For a person who loves to be in control of just about everything, this has been a LONG & rocky road. Realizing, I have zero control. Period. Waking up every morning, BDing every single “fertile day” possible & praying for a miracle in my belly in my 2WW. Then month after month after month…. FAIL. But, I stay hopeful and trust that God will work a miracle.
To tell y’all a little about our journey, right now we’ve been trying for about a year & a half, and I’ve NEVER seen a BFP, ever. No miscarriages, No chemical pregnancies, No nothin’. Just negatives month after month after month. That day I finally DO see my BFP, I’m pretty sure I’ll scream, cry happy tears, then immediately faint for DH to find me blacked-out on the bathroom floor with BFP preg tests everywhereee.
After about 8 months of trying, I started researching OBGYNs specializing in fertility treatment. Since DH and I aren’t spring chickens anymore, I felt that it was time to seek out our very own fertility rescue squad! And, that we did.
Treatment Talk: I did 3 months taking clomid followed by a “trigger” shot in my belly of a drug called Ovidrell, to spark ovulation followed by an IUI usually the following day. After 3 consecutive FAILS after drugs and IUIs, I wanted a month off. So, we tried “naturally” for 1 month. Now, we’re back on the treatment-train this month!

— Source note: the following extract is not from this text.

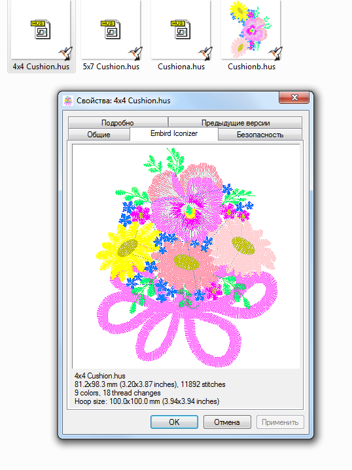Click the Применить apply button
352x470 pixels.
coord(280,422)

My OB told us that 3 months on clomid is all we can do, and since it didn’t work then there’s no point in trying anymore clomid cycles. So, this month marked our first cycle on “injectables.” Which simply put… terrified me. And still does. I don’t know anyone more freaked out by needles then myself. A close runner-up though would be my DH. We are both VERY squeamish and HATE the sight of blood / needles. So, I was shakin’ in my boots when my OB said that I would be takin’ a belly-shot every damn day, once-per-day, for 10 freakin’ days. And it got worse. OB wanted me to “self-administer,” as in shoot myself in the stomach with a needle & inject myself with drugs for 10 days straight. There was no freakin’ way. I know I know, a lot of people do this… But, literally my biggest fear is, needles. So, this has been an insane journey for me, having to overcome a lot of fears, in a short amount of time… like on demand.